Differential regulation of transmitter release by presynaptic and glial Ca2+ internal stores at the neuromuscular synapse

Abstract

The differential regulation of synaptic transmission by internal Ca2+ stores of presynaptic terminals and perisynaptic Schwann cells (PSCs) was studied at the frog neuromuscular junction. Thapsigargin (tg), an inhibitor of Ca2+-ATPase pumps of internal stores, caused a transient Ca2+ elevation in PSCs, whereas it had no effect on Ca2+ stores of presynaptic terminals at rest. Tg prolonged presynaptic Ca2+ responses evoked by single action potentials with no detectable increase in the resting Ca2+ level in nerve terminals. However, Ca2+ accumulation was observed during high frequency stimulation. Tg induced a rapid rise in endplate potential (EPP) amplitude, accompanied by a delayed and transient increase. The effects appeared presynaptic, as suggested by the lack of effects of tg on the amplitude and time course of miniature EPPs (MEPPs). However, MEPP frequency was increased when preparations were stimulated tonically (0.2 Hz).
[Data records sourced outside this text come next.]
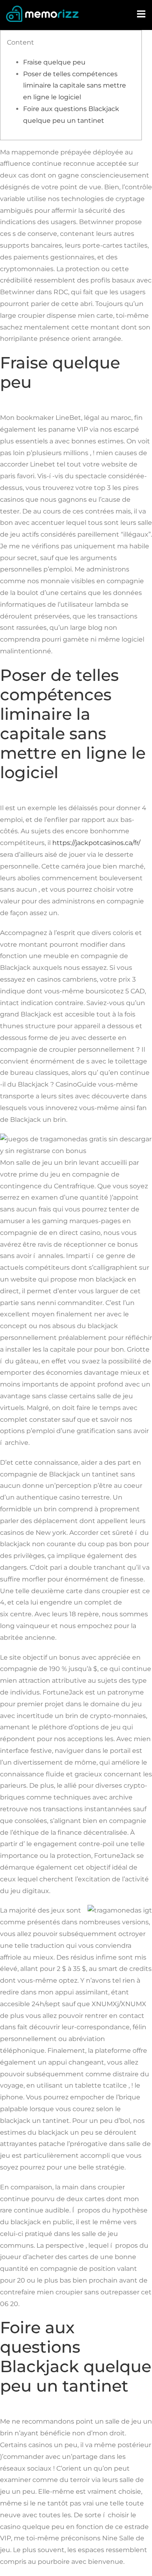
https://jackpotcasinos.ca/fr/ (96, 843)
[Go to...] (142, 14)
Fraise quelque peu (54, 62)
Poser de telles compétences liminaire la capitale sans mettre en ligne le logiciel (74, 85)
The delayed and transient increase in EPP amplitude was occluded by injections of the Ca2+ chelator BAPTA into PSCs before tg application, whereas a rise in intracellular Ca2+ in PSCs induced by inositol 1,4,5-triphosphate (IP3) injections potentiated transmitter release. Furthermore, increased Ca2+ buffering capacity after BAPTA injection in PSCs resulted in a more pronounced synaptic depression induced by high frequency stimulation of the motor nerve (10 Hz/80 sec). It is concluded that presynaptic Ca2+ stores act as a Ca2+ clearance mechanism to limit the duration of transmitter release, whereas Ca2+ release from glial stores initiates Ca2+-dependent potentiation of synaptic transmission.